Didier Demougin is a graduate of the Ecole Supérieure d’Informatique (ESI) in France. Expert in information systems technology, he spent the early part of his career in the pre-sales and partner organizations of a number of software publishers in the English-speaking world. Having spent a number of years working on the development of start-ups in France and internationally, Didier joined Bull as a Consultant.
Fraud prevention is a highly sensitive issue and a growing concern for businesses and government alike: inevitably involving the combined use of internal and external information. Understanding, identifying, evaluating and characterizing fraud takes three distinct but complementary areas of expertise: in-depth business knowledge, risk analysis and technology.
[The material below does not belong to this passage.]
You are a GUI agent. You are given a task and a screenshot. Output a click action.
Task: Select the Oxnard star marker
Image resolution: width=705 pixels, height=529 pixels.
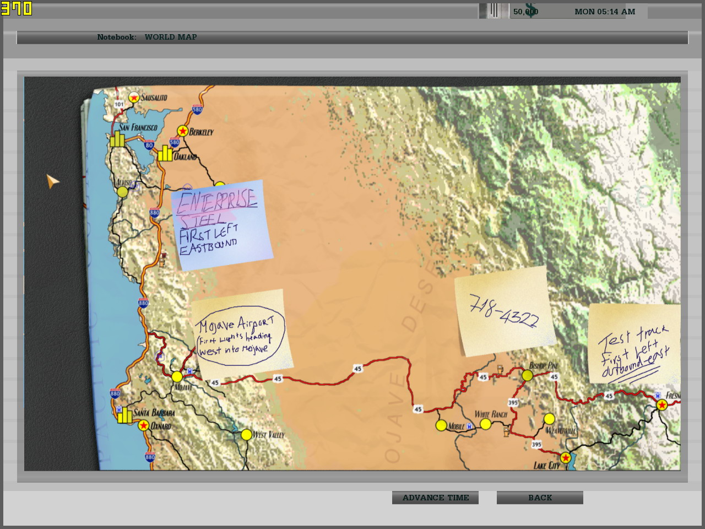tap(143, 425)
Faking identities and addresses, falsifying business, family or personal circumstances, using multiple identities, making false declarations, hiding real events or inventing fictitious ones… Every area of business activity that depends on personal data is open to potential fraud, most notably telecoms, banking, insurance and social and public services. In France alone, the social security authorities detected around €384 million worth of fraudulent activity in 2009, and it’s estimated that around €12 billion of work is carried out in the ‘black economy’. Given the amounts of money involved, and the growing concern over budget deficits, fraud prevention has become a real priority both in the public sector and among businesses. Especially since the potential for circumventing procedures has never been greater.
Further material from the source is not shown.